We are looking for highly motivated people and inquisitive minds with the curiosity to use a new and challenging technology that requires a rethinking of visual and speech processing to achieve a high payoff in terms of speed, efficiency and robustness. The candidates we are looking for should also have the following additional skills:
Team-work, PhD tutoring and general lab-related activities are expected
- PhD in Computer Science, Robotics, Engineering (or equivalent) with a background in machine learning, signal processing or related areas;
- ability to analyze, improve and propose new algorithms;
- Good knowledge of C, C++ programming languages with proven experience.
An internationally competitive salary depending on experience will be offered.
Please note that these positions are pending the signature of the grant agreement with the European Commission (expected start date in early 2015) How to apply: Challenge 1: Send applications and informal enquires to
Challenge 2: Send applications and informal enquires to
The application should include a curriculum vitae listing all publications and pdf files of the most representative publications (maximum 2) If possible, please also indicate three independent reference persons. Presumed Starting Date: Challenge 1: January 2015 (but later starts are also possible). Challenge 2: June 2015 (but later starts are also possible). Evaluation of the candidates starts immediately and officially closes on November 10th, 2014. References:
Lichtsteiner, P., Posch, C., & Delbruck, T. (2008). A 128×128 120 dB 15 μs latency asynchronous temporal contrast vision sensor. Solid-State Circuits, IEEE Journal of, 43(2), 566-576.

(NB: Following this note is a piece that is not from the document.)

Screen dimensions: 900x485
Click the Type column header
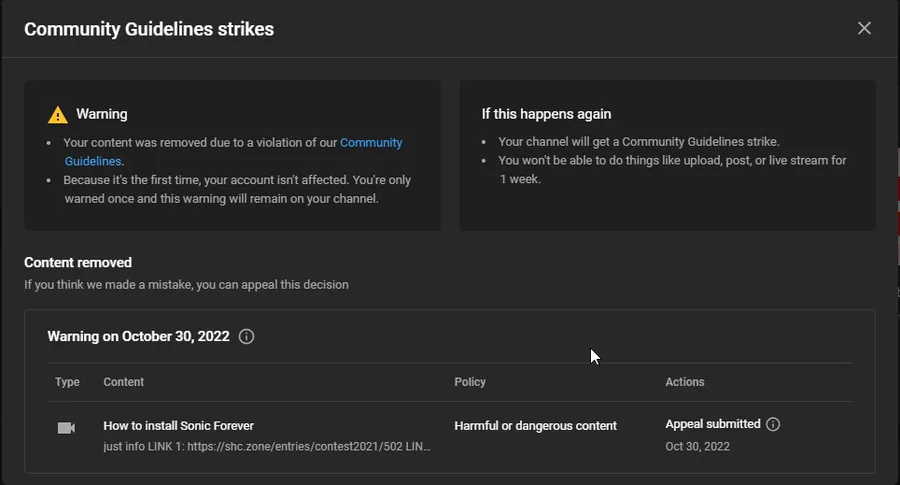(x=67, y=382)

Rea, F., Metta, G., & Bartolozzi, C. (2013). Event-driven visual attention for the humanoid robot iCub. Frontiers in neuroscience, 7.
Benosman, R.; Clercq, C.; Lagorce, X.; Sio-Hoi Ieng; Bartolozzi, C., "Event-Based Visual Flow," Neural Networks and Learning Systems, IEEE Transactions on , vol.25, no.2, pp.407,417, Feb. 2014, doi: 10.1109/TNNLS.2013.2273537
Potamianos, G. Neti, C. Gravier, G. Garg, A. and Senior, A.W. (2003) “Recent Advances in the Automatic Recognition of Audiovisual Speech” in Proceedings of the IEEE Vol. 91 pp. 1306-1326
Glass, J. (2003)“A probabilistic framework for segment-based speech recognition”, Computer Speech and Language, vol. 17, pp. 137-152.
Badino, L., Canevari, C., Fadiga, L., Metta, G. "Deep-Level Acoustic-to-Articulatory Mapping for DBN-HMM Based Phone Recognition", in IEEE SLT 2012, Miami, Florida, 2012
In order to comply with Italian law (art. 23 of Privacy Law of the Italian Legislative Decree n. 196/03), the candidate is kindly asked to give his/her consent to allow IIT to process his/her personal data. We inform you that the information you provide will be solely used for the purpose of assessing your professional profile to meet the requirements of IIT. Your data will be processed by IIT, with its headquarters in Genoa, Via Morego, 30, acting as the Data Holder, using computer and paper-based means, observing the rules on the protection of personal data, including those relating to the security of data.
Please also note that, pursuant to art. 7 of Legislative Decree 196/2003, you may exercise your rights at any time as a party concerned by contacting the Data Manager. Istituto Italiano di Tecnologia is an Equal Opportunity Employer that actively seeks diversity in the workforce.